Abstract B50: HOXB7 modulates tumor cell invasion and is a predictor of poor clinical outcome in pancreatic cancer.

Abstract

HOX genes encode transcription factors that not only regulate normal growth and differentiation during embryonic development, but also promote oncogenesis through their aberrant expression and functional deregulation in cancer. Published microarray data indicate multiple HOX genes are aberrantly expressed in pancreatic adenocarcinoma (PDAC), although it is largely unknown whether these changes in expression directly influence pancreatic tumorigenesis.
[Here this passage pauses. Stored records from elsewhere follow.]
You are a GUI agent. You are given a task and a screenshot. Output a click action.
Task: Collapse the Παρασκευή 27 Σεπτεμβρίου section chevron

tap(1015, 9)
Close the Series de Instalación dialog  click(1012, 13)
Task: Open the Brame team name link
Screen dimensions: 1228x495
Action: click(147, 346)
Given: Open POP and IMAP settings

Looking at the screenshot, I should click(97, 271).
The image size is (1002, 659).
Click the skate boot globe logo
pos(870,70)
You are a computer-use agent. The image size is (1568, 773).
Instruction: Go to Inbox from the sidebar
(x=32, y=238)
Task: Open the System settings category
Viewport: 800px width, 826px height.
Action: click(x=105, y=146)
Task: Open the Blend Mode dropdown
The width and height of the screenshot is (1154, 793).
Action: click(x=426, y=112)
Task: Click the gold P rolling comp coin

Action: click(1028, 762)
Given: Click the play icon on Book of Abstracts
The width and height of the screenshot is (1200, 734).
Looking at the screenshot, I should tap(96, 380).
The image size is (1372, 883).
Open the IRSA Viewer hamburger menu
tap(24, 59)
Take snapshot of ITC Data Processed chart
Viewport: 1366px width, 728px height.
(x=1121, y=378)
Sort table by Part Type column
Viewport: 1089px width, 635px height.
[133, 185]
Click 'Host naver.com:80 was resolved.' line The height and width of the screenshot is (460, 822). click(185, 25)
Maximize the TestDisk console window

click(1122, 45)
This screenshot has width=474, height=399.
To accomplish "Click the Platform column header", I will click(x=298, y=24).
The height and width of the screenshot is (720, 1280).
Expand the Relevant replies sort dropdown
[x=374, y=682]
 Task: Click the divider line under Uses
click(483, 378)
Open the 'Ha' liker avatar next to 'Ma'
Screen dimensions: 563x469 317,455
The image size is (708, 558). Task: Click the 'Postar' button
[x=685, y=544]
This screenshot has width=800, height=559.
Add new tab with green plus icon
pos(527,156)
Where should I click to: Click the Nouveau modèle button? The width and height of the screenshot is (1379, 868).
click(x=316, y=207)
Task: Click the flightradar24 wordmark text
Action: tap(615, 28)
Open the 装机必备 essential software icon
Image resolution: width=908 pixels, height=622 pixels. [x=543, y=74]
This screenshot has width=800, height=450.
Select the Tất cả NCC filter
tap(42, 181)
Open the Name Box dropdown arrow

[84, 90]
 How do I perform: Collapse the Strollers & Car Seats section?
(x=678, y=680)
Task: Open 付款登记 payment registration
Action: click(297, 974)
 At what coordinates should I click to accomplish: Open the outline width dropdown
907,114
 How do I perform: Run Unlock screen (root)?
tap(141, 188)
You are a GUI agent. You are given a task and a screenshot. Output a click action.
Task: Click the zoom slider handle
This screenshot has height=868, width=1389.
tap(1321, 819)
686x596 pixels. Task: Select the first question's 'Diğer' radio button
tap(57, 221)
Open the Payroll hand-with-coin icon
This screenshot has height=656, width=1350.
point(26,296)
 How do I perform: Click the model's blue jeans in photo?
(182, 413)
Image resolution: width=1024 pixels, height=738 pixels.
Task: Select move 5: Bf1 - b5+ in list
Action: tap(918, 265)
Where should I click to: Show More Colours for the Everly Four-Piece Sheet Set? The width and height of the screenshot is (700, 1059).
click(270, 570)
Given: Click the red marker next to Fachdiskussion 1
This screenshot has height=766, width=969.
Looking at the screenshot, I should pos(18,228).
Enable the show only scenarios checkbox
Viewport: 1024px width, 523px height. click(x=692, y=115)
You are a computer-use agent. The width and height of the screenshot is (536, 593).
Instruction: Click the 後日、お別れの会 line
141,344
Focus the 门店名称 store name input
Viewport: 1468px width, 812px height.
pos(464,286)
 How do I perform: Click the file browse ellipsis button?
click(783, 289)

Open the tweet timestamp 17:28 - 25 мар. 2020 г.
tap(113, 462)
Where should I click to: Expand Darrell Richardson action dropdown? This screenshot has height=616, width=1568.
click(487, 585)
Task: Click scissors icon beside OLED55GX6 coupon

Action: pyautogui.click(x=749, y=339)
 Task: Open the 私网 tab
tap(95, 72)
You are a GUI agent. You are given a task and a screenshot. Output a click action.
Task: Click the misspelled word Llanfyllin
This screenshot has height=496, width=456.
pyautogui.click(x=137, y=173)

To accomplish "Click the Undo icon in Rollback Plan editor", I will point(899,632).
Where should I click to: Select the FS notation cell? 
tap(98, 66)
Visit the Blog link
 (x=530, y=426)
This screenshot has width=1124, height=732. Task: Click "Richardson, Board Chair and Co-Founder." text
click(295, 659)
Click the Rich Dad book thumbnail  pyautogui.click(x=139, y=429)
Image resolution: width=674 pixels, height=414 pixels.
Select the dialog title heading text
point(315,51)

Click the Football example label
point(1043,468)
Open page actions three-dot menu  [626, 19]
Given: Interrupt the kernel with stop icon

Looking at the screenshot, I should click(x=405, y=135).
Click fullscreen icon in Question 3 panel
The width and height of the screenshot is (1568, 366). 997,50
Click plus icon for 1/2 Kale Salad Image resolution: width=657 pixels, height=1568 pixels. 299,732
Given its known pro-tumorigenic effects in various other types of cancer, HOXB7 expression and function was examined in pancreatic cancer. Both HOXB7 protein and message levels were examined in PDAC cell lines and patient tumors and found to be significantly elevated relative to normal pancreas. Immunohistochemical evaluation of a large tissue microarray of 145 PDAC patient tumors demonstrated that higher levels of HOXB7 expression was associated with lymph node metastasis (P = 0.034) and worse overall survival (median survival 18.7 ± 2.5 months vs. 28.8 ± 2.9 months, log-rank P=0.008), as well as a statistically significant independent predictor of decreased survival in multivariate analysis (Hazard Ratio = 1.56, 95% CI 1.02-2.39, P=0.04). Exploring possible mechanisms underlying these finding, the phenotypic effects of HOXB7 overexpression and silencing were examined by various in vitro assays of biological activity. While HOXB7 had no significant impact on PDAC cell line growth or survival, it strongly promoted the migratory and invasive phenotypes of multiple PDAC cell lines. Gene microarray analysis of PDAC cell lines following siRNA-mediated HOXB7 gene knockdown revealed multiple candidate genes whose expression were linked to HOXB7 expression and that have the potential to explain the proinvasive and protumorigenic activities of HOXB7. In conclusion, HOXB7 and its downstream transcriptional gene targets promote invasive phenotype and aggressive clinical behavior in PDAC and therefore represent potentially useful clinical biomarkers or targets of therapy for PDAC. Citation Format: Michael A. Arensman, Anne N. Kovochich, Timothy Donahue, Samuel W. French, David W. Dawson. HOXB7 modulates tumor cell invasion and is a predictor of poor clinical outcome in pancreatic cancer. [abstract]. In: Proceedings of the AACR Special Conference on Pancreatic Cancer: Progress and Challenges; Jun 18-21, 2012; Lake Tahoe, NV. Philadelphia (PA): AACR; Cancer Res 2012;72(12 Suppl):Abstract nr B50.